Review of the facility's job description titled Director of Food Services/Dietary Manager/Supervisor, undated, showed the following:
-The primary purpose of the job position is to work with the corporate dietitian in planning, organizing, developing, and directing the overall operation of the dietary department in accordance with current federal, state, and local standards, guidelines, and regulations governing the facility, and, as may be directed by the Administrator, to assure that quality nutritional services are provided on a daily basis and that the dietary department is maintained in a clean, safe, and sanitary manner;
-Must possess, as a minimum, a high school diploma.
-Must be a graduate of an accredited course in dietetic training approved by the American Dietetic Association;
-Must have experience in a supervisory capacity in a hospital, skilled nursing care facility, or other related medical facility;
-Must have training in cost control, food management, diet therapy, etc.;
-Must be registered as a Food Service Director in this state.
1. During an interview on 06/20/23, at 9:07 A.M., the Dietary Manager (DM) said the following:
-He/she was not a Certified Dietary Manager (CDM) and not enrolled in a training/certification course.

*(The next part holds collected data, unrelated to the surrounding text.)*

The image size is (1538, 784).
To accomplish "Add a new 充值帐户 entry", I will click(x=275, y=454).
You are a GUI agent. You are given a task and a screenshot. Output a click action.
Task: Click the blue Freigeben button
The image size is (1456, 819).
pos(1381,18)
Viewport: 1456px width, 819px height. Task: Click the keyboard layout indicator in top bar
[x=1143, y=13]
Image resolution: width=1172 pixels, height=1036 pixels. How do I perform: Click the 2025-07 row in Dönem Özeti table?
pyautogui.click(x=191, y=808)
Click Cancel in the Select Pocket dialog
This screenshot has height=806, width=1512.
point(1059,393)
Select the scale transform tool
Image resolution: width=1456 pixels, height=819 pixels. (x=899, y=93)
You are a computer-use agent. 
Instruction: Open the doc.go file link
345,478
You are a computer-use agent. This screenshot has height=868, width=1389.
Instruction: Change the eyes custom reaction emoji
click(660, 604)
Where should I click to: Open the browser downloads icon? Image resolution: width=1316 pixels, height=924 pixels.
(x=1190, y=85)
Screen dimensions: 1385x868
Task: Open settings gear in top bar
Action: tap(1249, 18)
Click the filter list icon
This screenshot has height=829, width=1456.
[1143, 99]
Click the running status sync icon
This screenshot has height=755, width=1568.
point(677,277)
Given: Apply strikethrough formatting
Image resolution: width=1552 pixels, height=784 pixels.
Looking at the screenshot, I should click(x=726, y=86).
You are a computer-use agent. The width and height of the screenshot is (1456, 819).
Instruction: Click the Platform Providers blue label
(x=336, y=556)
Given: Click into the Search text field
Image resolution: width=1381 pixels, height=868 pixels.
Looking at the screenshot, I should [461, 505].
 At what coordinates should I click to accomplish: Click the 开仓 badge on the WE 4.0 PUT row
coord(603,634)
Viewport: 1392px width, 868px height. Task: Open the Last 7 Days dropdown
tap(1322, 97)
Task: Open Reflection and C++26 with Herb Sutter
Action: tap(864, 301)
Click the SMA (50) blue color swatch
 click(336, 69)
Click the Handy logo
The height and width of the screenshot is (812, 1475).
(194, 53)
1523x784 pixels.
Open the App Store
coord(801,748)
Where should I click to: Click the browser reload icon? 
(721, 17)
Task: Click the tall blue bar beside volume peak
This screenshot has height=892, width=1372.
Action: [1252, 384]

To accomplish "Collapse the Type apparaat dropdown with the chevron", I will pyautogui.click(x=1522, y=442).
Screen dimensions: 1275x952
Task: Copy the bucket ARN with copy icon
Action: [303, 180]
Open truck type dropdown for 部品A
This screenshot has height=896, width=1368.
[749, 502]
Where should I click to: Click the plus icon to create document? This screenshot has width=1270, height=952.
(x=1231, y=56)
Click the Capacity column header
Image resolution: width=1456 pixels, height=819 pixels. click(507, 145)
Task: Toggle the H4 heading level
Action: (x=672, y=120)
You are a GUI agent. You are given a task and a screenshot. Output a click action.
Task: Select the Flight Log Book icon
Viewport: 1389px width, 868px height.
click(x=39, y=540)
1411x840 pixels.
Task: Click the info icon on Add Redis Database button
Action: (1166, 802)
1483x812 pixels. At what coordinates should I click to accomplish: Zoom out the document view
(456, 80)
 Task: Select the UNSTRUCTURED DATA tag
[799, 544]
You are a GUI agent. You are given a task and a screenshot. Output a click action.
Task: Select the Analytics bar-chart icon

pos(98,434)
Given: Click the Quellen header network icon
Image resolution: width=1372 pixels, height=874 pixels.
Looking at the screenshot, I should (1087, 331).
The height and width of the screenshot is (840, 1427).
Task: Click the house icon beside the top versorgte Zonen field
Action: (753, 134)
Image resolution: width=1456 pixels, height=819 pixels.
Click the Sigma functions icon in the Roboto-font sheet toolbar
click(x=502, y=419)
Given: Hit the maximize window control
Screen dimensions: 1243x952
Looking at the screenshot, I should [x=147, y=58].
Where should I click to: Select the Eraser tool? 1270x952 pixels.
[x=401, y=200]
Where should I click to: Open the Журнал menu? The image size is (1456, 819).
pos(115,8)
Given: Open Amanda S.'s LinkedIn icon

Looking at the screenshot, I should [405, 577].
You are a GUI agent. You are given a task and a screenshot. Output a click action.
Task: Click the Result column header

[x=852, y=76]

He/she planned on getting enrolled when he/she returned from vacation in August;
-He/she was not a Certified Food Services Manager and did not have an associate's degree or higher in food service management or hospitality;
-He/she started the DM position eight months ago;
-He/she had six years in food service management, but none of those years were in a skilled nursing facility;
-A Registered Dietitian came to the facility weekly and was available at all times by telephone.
Review of the DM's personnel file showed no completed Certified Dietary Manager course, Certified Food Services Manager certification, or higher education related to food service management or hospitality.
During an interview on 06/22/23, at 8:26 A.M., the Dietician said the following:
-The DM was not a certified dietary manager (CDM);
-The DM started approximately seven months ago and the facility planned to enroll him/her in the CDM course;
-The facility should have enrolled the DM in a CDM course already, but thought they had one year to get the DM enrolled;
-He/she did not know if the DM had an associate's degree or higher in food service management or hospitality;
-The DM had no other experience in a skilled nursing facility as a DM;
-He/she visited the facility weekly and as needed and was available by telephone at all times.
During an interview on 06/23/23, at 1:19 P.M., the Administrator said the following:
-The DM was not a Certified Dietary Manager and was not enrolled a course at this time;
-The DM was not a Certified Food Services Manager and did not have an associate's degree or higher in food service management or hospitality;
-The DM had no prior experience as a DM in a skilled nursing facility;
-He/she had not enrolled the DM in a CDM course yet due to the high amount of turnover of staff;
-He/she was responsible for enrolling the DM in a CDM course.